US Treasurys have been a great ride for the past half a decade, but for those starving for yield, the end of the line may be here.
“Investors have become frustrated because the returns to savers from conservative investments like Treasurys have become negligible,” said Larry Luxenberg, a financial planner in New City, N.Y. “In some cases, returns are even negative.”
Some investors “have scared themselves into demanding higher negative returns,” said Aaron Skloff, CEO of Skloff Financial Group in Berkeley Heights, N.J.
He notes, for example, that some banks charge fees “simply to maintain an account, more than wiping out the miniscule yields they offer.”
Skloff also notes that adjusting for current and expected inflation rates, developed-market government bonds (like U.S. Treasurys) provide negative yields to maturity.

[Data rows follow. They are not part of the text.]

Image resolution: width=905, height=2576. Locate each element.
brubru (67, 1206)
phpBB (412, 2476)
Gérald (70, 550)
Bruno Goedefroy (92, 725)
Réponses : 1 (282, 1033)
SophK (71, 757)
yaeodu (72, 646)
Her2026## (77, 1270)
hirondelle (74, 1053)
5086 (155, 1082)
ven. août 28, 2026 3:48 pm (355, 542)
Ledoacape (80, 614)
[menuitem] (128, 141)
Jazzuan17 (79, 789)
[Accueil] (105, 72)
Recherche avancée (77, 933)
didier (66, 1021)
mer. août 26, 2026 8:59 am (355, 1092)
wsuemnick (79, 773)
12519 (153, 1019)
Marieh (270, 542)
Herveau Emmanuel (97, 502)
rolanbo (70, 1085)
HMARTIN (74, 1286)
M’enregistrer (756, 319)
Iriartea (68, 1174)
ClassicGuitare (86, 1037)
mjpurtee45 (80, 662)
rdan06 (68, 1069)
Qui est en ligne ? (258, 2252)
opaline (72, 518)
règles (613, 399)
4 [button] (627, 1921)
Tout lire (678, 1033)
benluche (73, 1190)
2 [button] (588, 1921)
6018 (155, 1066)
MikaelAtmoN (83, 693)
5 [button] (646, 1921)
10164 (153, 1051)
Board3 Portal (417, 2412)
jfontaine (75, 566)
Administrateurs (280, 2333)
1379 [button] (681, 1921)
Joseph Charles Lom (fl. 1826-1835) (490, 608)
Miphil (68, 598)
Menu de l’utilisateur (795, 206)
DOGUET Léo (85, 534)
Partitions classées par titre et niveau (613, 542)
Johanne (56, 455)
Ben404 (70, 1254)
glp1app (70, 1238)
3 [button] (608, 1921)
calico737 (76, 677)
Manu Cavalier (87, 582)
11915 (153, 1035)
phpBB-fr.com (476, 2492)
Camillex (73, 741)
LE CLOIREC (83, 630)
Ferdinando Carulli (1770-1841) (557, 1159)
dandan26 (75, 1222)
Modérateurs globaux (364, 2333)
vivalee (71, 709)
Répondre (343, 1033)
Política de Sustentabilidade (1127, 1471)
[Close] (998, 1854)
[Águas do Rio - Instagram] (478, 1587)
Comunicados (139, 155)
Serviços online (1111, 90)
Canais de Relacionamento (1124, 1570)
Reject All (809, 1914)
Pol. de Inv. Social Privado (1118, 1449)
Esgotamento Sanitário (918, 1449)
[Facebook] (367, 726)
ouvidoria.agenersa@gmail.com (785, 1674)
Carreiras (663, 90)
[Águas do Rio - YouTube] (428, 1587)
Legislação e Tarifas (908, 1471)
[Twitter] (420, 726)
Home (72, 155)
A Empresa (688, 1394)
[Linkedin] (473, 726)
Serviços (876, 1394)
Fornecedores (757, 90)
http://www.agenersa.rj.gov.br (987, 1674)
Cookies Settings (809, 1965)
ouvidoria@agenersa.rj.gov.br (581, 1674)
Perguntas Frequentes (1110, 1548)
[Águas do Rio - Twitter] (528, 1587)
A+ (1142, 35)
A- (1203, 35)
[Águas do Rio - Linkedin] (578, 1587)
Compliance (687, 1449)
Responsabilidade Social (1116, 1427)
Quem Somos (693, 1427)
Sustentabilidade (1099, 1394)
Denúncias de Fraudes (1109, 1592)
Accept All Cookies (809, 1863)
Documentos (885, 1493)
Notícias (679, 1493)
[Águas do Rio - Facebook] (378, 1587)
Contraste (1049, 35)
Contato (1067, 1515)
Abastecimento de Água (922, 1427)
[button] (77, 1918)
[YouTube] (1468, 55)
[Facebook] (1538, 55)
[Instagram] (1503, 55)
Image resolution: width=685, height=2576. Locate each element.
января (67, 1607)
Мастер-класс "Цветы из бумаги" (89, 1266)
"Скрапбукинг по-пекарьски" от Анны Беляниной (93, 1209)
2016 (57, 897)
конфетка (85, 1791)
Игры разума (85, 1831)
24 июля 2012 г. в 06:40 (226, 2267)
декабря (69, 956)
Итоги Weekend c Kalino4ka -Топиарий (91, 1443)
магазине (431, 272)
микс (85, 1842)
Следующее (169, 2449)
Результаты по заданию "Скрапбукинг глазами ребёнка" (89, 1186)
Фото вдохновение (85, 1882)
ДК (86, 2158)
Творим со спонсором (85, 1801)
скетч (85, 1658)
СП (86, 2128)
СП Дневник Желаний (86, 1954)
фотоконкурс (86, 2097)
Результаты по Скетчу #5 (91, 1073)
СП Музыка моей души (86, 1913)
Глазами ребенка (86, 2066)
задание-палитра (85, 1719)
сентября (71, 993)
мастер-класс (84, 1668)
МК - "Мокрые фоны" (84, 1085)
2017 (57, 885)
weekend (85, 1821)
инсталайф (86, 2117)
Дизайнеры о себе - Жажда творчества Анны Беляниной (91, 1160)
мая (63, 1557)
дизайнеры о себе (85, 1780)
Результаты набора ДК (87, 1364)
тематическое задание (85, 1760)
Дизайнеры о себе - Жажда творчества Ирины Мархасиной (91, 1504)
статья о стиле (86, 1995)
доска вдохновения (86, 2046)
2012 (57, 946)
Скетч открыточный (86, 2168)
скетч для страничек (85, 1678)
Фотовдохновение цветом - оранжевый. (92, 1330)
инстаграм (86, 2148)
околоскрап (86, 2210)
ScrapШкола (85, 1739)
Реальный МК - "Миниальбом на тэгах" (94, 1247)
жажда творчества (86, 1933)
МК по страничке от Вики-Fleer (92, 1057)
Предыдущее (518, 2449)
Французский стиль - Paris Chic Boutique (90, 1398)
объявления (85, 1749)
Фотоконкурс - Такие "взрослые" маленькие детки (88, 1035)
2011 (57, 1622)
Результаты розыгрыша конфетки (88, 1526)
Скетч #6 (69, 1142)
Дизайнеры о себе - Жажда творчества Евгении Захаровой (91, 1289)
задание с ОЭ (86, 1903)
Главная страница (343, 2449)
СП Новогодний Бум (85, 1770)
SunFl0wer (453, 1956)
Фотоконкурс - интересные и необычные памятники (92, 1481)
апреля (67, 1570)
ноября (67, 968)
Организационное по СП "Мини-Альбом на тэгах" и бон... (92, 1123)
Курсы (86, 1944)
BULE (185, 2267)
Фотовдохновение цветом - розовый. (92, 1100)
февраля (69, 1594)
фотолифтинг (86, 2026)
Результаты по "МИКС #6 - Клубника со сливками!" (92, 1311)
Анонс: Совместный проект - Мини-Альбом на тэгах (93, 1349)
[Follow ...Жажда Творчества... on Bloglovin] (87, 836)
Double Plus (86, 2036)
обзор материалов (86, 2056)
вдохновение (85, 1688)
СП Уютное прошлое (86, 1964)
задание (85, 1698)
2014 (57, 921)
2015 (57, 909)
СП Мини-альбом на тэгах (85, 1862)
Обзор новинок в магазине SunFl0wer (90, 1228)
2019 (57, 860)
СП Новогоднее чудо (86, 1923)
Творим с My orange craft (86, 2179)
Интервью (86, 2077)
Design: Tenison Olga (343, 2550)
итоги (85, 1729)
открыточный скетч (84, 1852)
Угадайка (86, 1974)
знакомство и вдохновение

Even yields on 10-year Treasury Inflation-Protected Securities, TIPS, have been negative since the fourth quarter of 2011, implying that “investors are paying higher prices for the relative safety of these investments,” Neuberger Berman said in a recent report on Treasurys.
Money market funds are hardly the answer. They’re yielding just a couple of basis points, according to Bankrate.com. Returns on CDs are only a shade better.
According to a recent commentary by Rick Rieder, BlackRock's, CIO for fundamental fixed income, “Investors will have to learn how to navigate shorter economic and market cycles, as well as contend with persistently lower rates, which are both likely to be hallmarks of the economic and investment landscape for some time to come.”
So what’s a fixed-income investor to do?
There’s always municipal, corporate and sovereign debt, all of which are accessible through a variety of low-cost exchange traded funds.
“We’ve seen a lot of fund flows into high-yield corporate bond funds and emerging market bond funds, two real hot areas this year,” said Miriam Sjoblom, associate director of fund analysis at research firm Morningstar.
Another popular area, she says, has been high-yield muni bond funds, which invest in lower-quality credits.
Muni bond funds in particular have been sturdy for two years, according to Morningstar, but some analysts say they may be too expensive now.
“There’s been a ton of flows into municipal bond funds, and that’s been driving the prices up, so returns have been good,” Sjoblom said. “Munis now look pretty expensive. The yields are at all-time lows, so while there’s some long-term merit to munis, investors should be cautious.”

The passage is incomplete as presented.